Indigenous Students and White Teachers: A Hard but Essential Talk (Session 1A)
Main Topic: Indigenous Knowledge, Perspectives, and Approaches
Session Type: Talk Story
The majority of indigenous students in the United States are taught by white teachers and attend schools led by white principals. Until the time that indigenous adults make up more of the teaching force in the US, teachers and administrators must actively explore the role of historic and present day racism and reflect on how white privilege may be affecting classroom and school practices. These issues can be hard to talk about, but reflection and discussion are the first steps to creating change. Please join me, a white educator with many years experience working in Alaska Native communities, for this safe, timely, and long overdue Talk Story. I will provide a safe setting to discuss this challenging topic. Our conversation will focus on the following questions:
- Why is this such a hard topic for so many people to discuss?
- In what ways does systemic racism continue to affect the educational lives of indigenous students?
- How can white and other non-indigenous teachers provide the most equitable and effective learning environments for their indigenous students?
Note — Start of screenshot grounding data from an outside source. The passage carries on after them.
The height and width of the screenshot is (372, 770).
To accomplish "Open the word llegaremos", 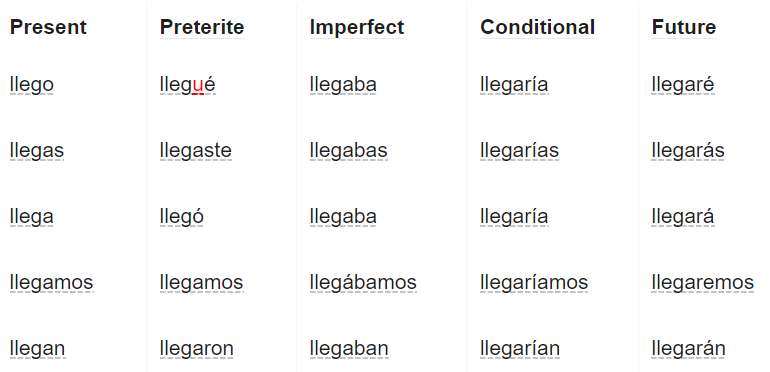I will (702, 283).
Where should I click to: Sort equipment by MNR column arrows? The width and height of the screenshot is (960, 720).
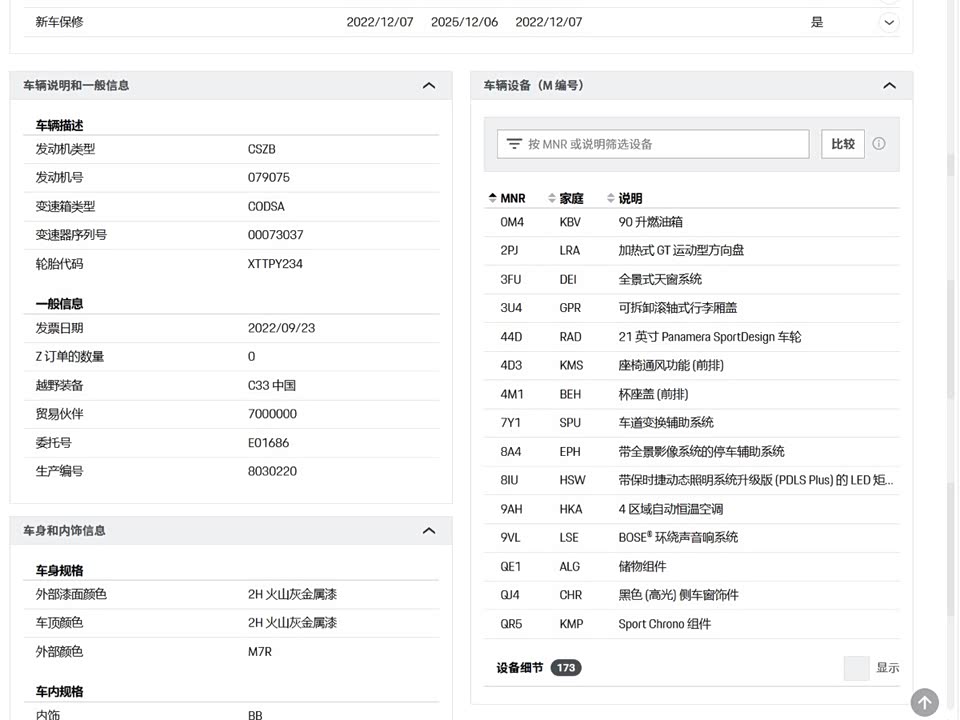click(492, 198)
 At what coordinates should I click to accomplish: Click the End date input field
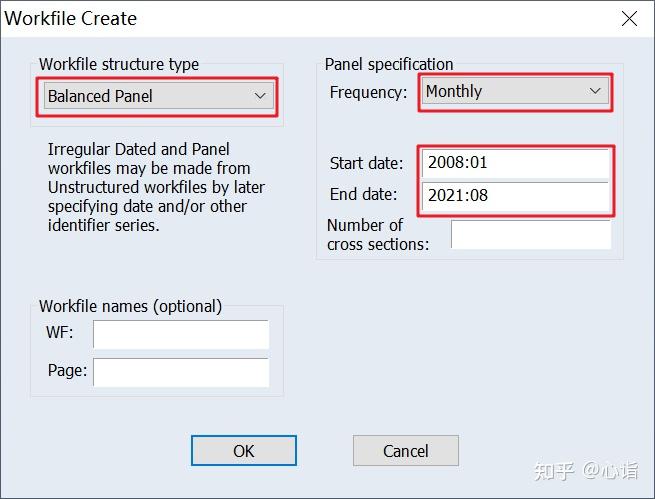[x=516, y=195]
- Potential attendees will have an opportunity to discuss the continuing role of racism in the education of indigenous students.
- Potential attendees will have an opportunity to discuss how the concept of white privilege continues to impact the education of indigenous students.
- Potential attendees will have an opportunity to reflect on their own beliefs and practices.
Keyword: indigenous students
Dr. Patricia McDaidEducational Consultant
Dr. Patricia McDaid has supported students with disabilities, their families, and their teachers for over 25 years and spent much of that time consulting to schools in Alaska Native villages. Her work has come to focus on the overrepresentation of indigenous students in special education and the disproportionate number of discipline referrals experienced by indigenous students. Coaching white and other non-indigenous teachers to create effective and equitable learning spaces often brings issues of white privilege and systemic and historical racism to the table. By providing historical information, prompting reflection, and providing a safe setting, Dr. McDaid believes change can happen.